No sabía que en menos de 12 horas simple sería imposible. La escuela primaria Jefferson estaba en el corazón de Arlington. Atendía a todo el mundo, familias militares que se mudaban constantemente, hijos de diplomáticos cuyos padres trabajaban en embajadas, familias inmigrantes persiguiendo el sueño americano, niños de clase trabajadora cuyos padres limpiaban los edificios donde se tomaban decisiones. Se suponía que era un lugar donde todos los niños importaban por igual, pero la señora Patricia Whtore llevaba 23 años enseñando allí y en esos 23 años había desarrollado una idea muy clara de quién decía la verdad y quién exageraba.

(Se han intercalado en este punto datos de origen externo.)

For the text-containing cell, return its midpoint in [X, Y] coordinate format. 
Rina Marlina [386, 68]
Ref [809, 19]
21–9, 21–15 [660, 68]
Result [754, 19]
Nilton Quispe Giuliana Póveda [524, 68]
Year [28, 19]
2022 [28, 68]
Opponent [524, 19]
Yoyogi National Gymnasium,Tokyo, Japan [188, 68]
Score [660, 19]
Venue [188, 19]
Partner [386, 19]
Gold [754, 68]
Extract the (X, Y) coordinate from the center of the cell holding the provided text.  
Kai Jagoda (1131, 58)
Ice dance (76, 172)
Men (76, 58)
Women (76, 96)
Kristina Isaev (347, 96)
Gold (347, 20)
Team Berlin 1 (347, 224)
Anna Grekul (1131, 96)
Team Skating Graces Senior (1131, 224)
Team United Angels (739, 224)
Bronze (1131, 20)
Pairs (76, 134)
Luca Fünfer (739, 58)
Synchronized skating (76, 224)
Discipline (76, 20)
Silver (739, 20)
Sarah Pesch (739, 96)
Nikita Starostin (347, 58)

Las paredes de su salón exhibían la bandera estadounidense, fotos de ella estrechando manos con miembros del consejo municipal y certificados de excelencia docente. Llevaba su prendedor de la bandera todos los días. Nunca había servido en el ejército, nunca había vivido en el extranjero, nunca había trabajado un solo día fuera de cómodos salones suburbanos, pero sabía cómo eran las familias de los generales. Y Lucas Huges no encajaba en la imagen. Durante los anuncios matutinos, la voz del director Hees crepitó por el intercomunicador.